CORREO DE LECTORES

UNA BOMBA SOBRE LA CONCIENCIA HUMANA

Escrito por:
Pablo Sánchez

Hiroshima, Nagasaji son dos pueblos mártires. Sobre ellos y sobre nuestra conciencia cayeron bombas que destruyeron la vida. Cesó la música que estaban escuchando, se silenciaron la risa y la voz de los niños que inocentes jugaba. De pronto el cielo desapareció y quedó una tierra devastada. Algo así como un sol terrorífico calcinó todo.

La oscurecida conciencia del gobierno norteamericano desató la tragedia.

Al ver las escenas del horror, una y otra vez tenemos que repetirnos «fue obra del hombre, fue obra del hombre» porque no podemos siquiera pensar que exista un «ser humano» capaz de tomar tan terrible decisión.

Fue una muestra cruel, dolorosa de hasta donde puede llegar el odio, la falta de sentimientos, de conciencia de los hombres; gobiernos con ánimo imperialistas, para hacer sentir su poder, su dominio.

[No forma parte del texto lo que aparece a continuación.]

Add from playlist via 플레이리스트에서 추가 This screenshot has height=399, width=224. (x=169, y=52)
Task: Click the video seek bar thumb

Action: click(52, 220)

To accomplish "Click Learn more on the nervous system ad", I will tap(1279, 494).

La onda expansiva de aquellas dos bombas sigue causando estrago; nuevas bombas explosivas caen sobre hogares, sobre pueblos enteros; bombas de hambre siguen sembrando enfermedad y muerte, especialmente en niños, muchas bombas, de distinto tipo siguen sembrando dolor, tristeza, impotencia.

Hace pocos días llegó la noticia de que la misma nación que causara hace 70 años la muerte de más de 200.000 personas, anuncia pomposamente que ha lanzado sobre Afganistán , lo que llamó «la madre de las bombas».

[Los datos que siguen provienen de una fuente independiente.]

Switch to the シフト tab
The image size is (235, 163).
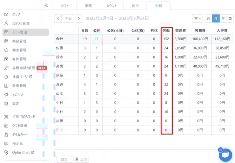65,6
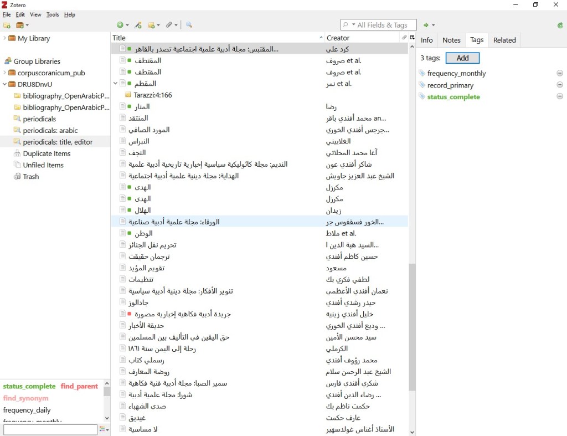The height and width of the screenshot is (436, 567).
Task: Click Add Item by Identifier wand
Action: tap(138, 25)

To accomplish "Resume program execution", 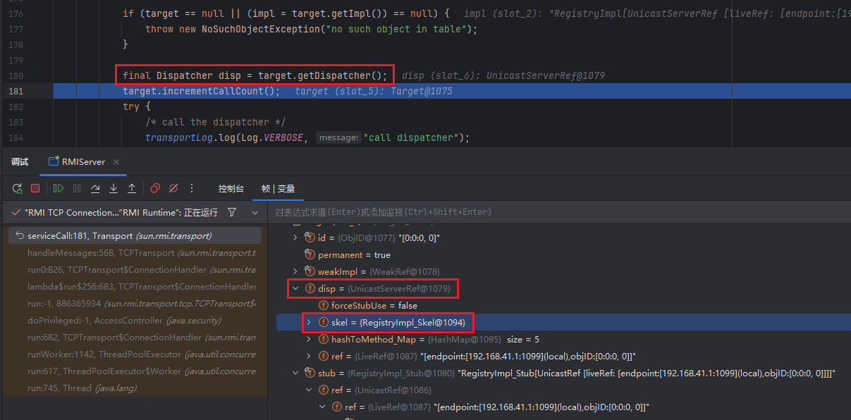I will [x=59, y=189].
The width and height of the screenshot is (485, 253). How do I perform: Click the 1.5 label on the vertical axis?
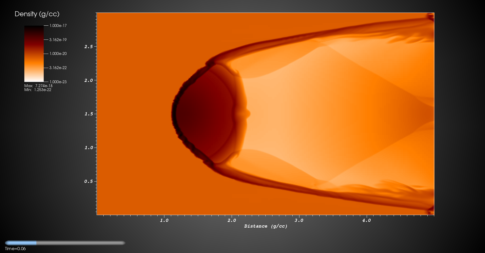[88, 114]
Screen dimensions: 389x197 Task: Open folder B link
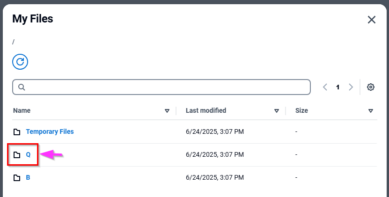click(28, 178)
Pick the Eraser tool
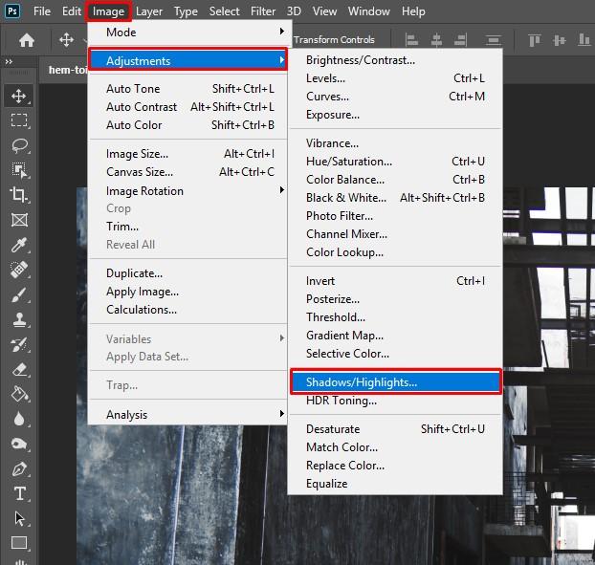 (19, 369)
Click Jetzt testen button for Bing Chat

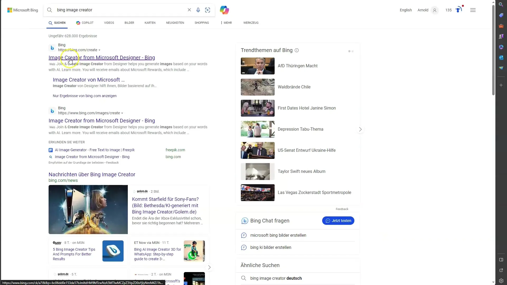(338, 221)
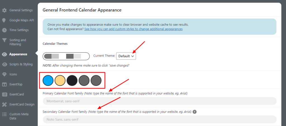Click the EventCard list icon
286x126 pixels.
pyautogui.click(x=4, y=95)
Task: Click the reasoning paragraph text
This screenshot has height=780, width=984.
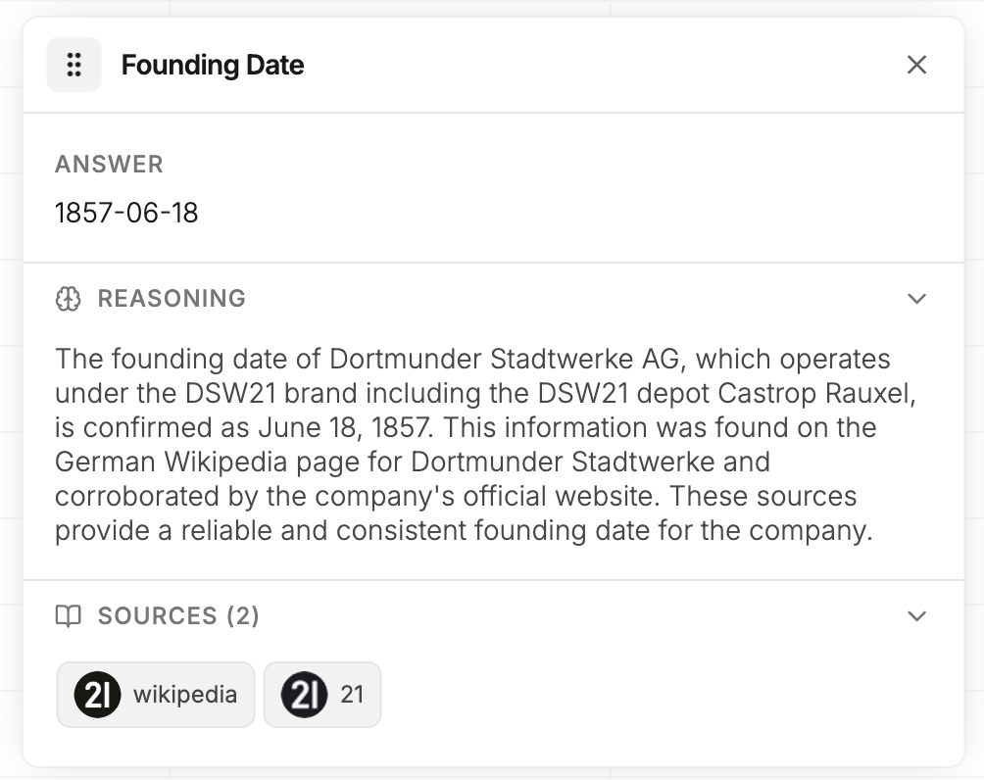Action: pyautogui.click(x=485, y=444)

Llaman madre a un artefacto de destrucción, de muerte, cuando «Madre» significa vida, son las que dan vida, las que cuidan y defienden. Total contradicción del gobierno norteamericano y una falta de aprecio, de respeto por la vida de los demás. Y esto vuelve a renovar el dolor, el miedo y la violencia en el mundo.

Al Dios de la Paz y del amor le ruego que ilumine el corazón y la conciencia de todos los hombres, especialmente de aquellos que tienen el poder de decidir, de gobernar, para que aquel horror, que aún hoy nos escandaliza y nos duele no vuelva a repetirse nunca más. De ningún modo.